Bölge Adliye Mahkemesinin yukarıda tarih ve sayısı belirtilen kararı ile; davacının kapsamında çalıştığı hizmet alım sözleşmeleri itibarıyla asıl işveren olduğu anlaşılan davalının 4857 sayılı İş Kanunu'nun (4857 sayılı Kanun) 2 nci maddesinin yedinci fıkrası uyarınca davacı taleplerinden sorumlu tutulmasının yerinde olduğu; davalı Şirket ile... Sendikası arasında imzalanan 02.02.2021 imza tarihli, 01.01.2021-31.12.2023 yürürlük süreli toplu iş sözleşmesinin "Kapsam ve yararlanma" başlıklı 6 ncı maddesi gereğince yer bakımından uygulanma yönünden kapsadığı ve bu nedenle davacının yer bakımından toplu iş sözleşmesinden yararlandığının kabul edildiği, davacının toplu iş sözleşmesinin imza tarihinden önce sendika üyesi olduğu, alacakların muaccel hâle geldiği, faiz türü ve başlangıç tarihlerinin belirlenmesinde hata bulunmadığı gerekçesiyle davalılar vekillerinin istinaf başvurularının esastan reddine karar verilmiştir.

V. TEMYİZ

A. Temyiz Yoluna Başvuranlar

Bölge Adliye Mahkemesinin yukarıda belirtilen kararına karşı süresi içinde davalılar vekilleri temyiz isteminde bulunmuşlardır.

B. Temyiz Sebepleri

Davalılar vekilleri; istinaf dilekçelerinde ileri sürdükleri sebepleri tekrar ederek Bölge Adliye Mahkemesi kararının bozularak ortadan kaldırılması ve davanın reddine karar verilmesi istemi ile temyiz yoluna başvurmuşlardır.

C. Gerekçe

1. Uyuşmazlık ve Hukuki Nitelendirme

Taraflar arasında, davacı işçinin toplu iş sözleşmesinden kaynaklanan alacaklara hak kazanıp kazanmadığı ve bu alacaklardan davalıların sorumlu olup olmadığı hususu uyuşmazlık konusudur.

2. İlgili Hukuk

1. 6100 sayılı Hukuk Muhakemeleri Kanunu'nun (6100 sayılı Kanun) 369 uncu maddesinin birinci fıkrası ile 371 inci maddesi.
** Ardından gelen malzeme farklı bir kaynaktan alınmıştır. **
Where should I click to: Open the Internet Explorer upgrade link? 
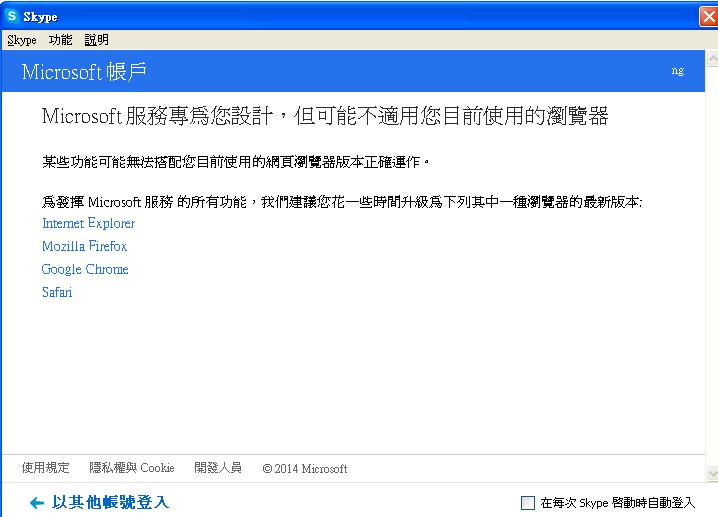tap(88, 223)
2. 6356 sayılı Sendikalar ve Toplu İş Sözleşmesi Kanunu'nun 39 uncu maddesi, 4857 sayılı Kanun'un 2 ve 32 nci maddeleri, 4734 sayılı Kanun'un 3 üncü maddesinin (o) bendi ve 62 nci maddesinin birinci fıkrasının (e) bendi.

3. Değerlendirme

1. Bölge adliye mahkemelerinin nihai kararlarının bozulması 6100 sayılı Kanun'un 371 inci maddesinde yer alan sebeplerden birinin varlığı hâlinde mümkündür.
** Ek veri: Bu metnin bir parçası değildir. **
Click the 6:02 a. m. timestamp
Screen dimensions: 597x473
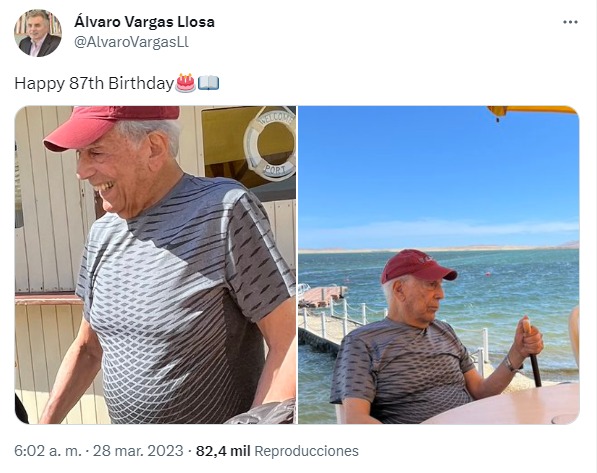[48, 451]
2. Temyizen incelenen karar, tarafların karşılıklı iddia ve savunmalarına, dayandıkları belgelere, uyuşmazlığa uygulanması gereken hukuk kuralları ile hukuki ilişkinin nitelendirilmesine, dava şartlarına, yargılama ve ispat kuralları ile kararda belirtilen gerekçelere göre usul ve kanuna uygun olup davalılar vekillerince temyiz dilekçelerinde ileri sürülen nedenler kararın bozulmasını gerektirecek nitelikte görülmemiştir.

VI. KARAR

Açıklanan sebeple;

Temyiz olunan Bölge Adliye Mahkemesi kararının 6100 sayılı Kanun'un 370 inci maddesinin birinci fıkrası uyarınca ONANMASINA,

Aşağıda yazılı temyiz giderlerinin temyiz edenlere yükletilmesine,

Dosyanın İlk Derece Mahkemesine, kararın bir örneğinin Bölge Adliye Mahkemesine gönderilmesine,

23.10.2024 tarihinde oy birliğiyle karar verildi.